Last week I had some fun when I moved my blog rewrite from my home development system to the Webfusion service. This was a quick copy of a PHP script tarball and a mysqldump of the updated database. A couple of quick commands unpacked these into the the public_html subdirectory and the database. Easy, I though: everything seemed to be fine until I noticed a familiar artefact of data migrations involving UTF-8 encoded data: that is conversion of the characters outside the base 128 character ASCII set. For example, the title of one article is “My blog’s templating engine”, and this was rendered as “My blog’s templating engine”. The last time that I’d come across this was during database migration of UTF-8 encoded tables in a Latin-1 database into a UTF-8 one. After quite a few false starts and binary chops, the penny dropped when I saved a browser file locally and reloaded the local copy: the artefacts had vanished. So what was happening? I recalled a line that I noticed in the <VirtualHost> directive for Webfusion services:
# Not sure why Mike put this in but it's there so removing it will probably # screw stuff up. AddDefaultCharset ISO-8859-1
So I double-checked the AddDefaultCharset in the Apache documentation:
This directive specifies a default value for the media type charset parameter (the name of a character encoding) to be added to a response if and only if the response’s content-type is either text/plain or text/html. This should override any charset specified in the body of the response via a META element, though the exact behavior is often dependent on the user’s client configuration. A setting of AddDefaultCharset Off disables this functionality. AddDefaultCharset On enables a default charset of iso-8859-1. Any other value is assumed to be the charset to be used, which should be one of the IANA registered charset values for use in MIME media types. For example:
AddDefaultCharset utf-8
AddDefaultCharset should only be used when all of the text resources to which it applies are known to be in that character encoding and it is too inconvenient to label their charset individually. One such example is to add the charset parameter to resources containing generated content, such as legacy CGI scripts, that might be vulnerable to cross-site scripting attacks due to user-provided data being included in the output. Note, however, that a better solution is to just fix (or delete) those scripts, since setting a default charset does not protect users that have enabled the “auto-detect character encoding” feature on their browser.
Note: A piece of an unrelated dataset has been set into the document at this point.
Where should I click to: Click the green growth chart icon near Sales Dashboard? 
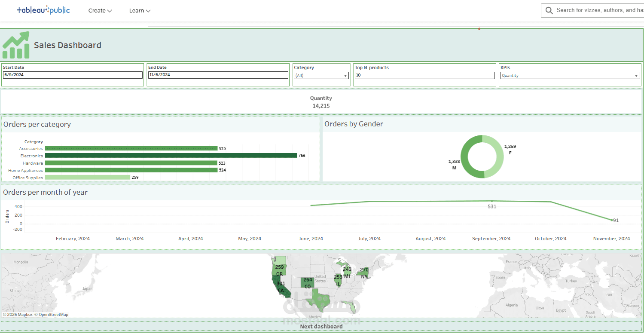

(My bold for emphasis). So what “Mike” was doing by adding this, goodness knows. By default, this breaks any UTF-8 HTML output that uses a META tag to set the content type. There are two simple work-arounds: the first is to add a
AddDefaultCharset Off
to your relevant .htaccess file, and the second is to add an explicit
header( ‘Content-Type: text/html; charset=UTF-8’ );
to your code. Either approach will override this VirtualHost directive. Job done.